— PROMPT —
Would you copy all lines in the data that contain the word "agent"?

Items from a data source
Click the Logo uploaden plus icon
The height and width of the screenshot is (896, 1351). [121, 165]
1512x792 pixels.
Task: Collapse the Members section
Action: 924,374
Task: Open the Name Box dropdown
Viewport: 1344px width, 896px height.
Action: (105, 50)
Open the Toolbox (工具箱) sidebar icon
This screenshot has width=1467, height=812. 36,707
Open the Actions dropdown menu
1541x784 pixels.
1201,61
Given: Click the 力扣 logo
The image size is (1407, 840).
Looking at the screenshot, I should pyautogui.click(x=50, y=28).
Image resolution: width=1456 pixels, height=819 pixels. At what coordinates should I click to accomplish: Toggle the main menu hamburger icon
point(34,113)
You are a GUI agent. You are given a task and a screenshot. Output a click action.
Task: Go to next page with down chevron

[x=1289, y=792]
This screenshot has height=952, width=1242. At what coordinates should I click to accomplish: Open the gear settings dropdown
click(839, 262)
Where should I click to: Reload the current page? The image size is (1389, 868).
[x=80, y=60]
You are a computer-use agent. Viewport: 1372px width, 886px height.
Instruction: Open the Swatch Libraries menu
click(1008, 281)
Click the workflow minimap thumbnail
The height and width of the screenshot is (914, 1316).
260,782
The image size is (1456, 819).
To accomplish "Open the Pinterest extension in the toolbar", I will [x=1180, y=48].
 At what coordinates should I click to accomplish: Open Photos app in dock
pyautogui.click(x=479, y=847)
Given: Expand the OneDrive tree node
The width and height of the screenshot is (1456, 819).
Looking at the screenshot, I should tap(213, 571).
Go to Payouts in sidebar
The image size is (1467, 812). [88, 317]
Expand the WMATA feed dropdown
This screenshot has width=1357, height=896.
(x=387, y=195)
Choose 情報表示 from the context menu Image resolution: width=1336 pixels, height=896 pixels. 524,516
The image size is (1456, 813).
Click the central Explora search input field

— SOLUTION FOR THIS PROBLEM —
You are a GUI agent. You are given a task and a screenshot. Output a click action.
You are a computer-use agent. Viewport: 1372px width, 886px height.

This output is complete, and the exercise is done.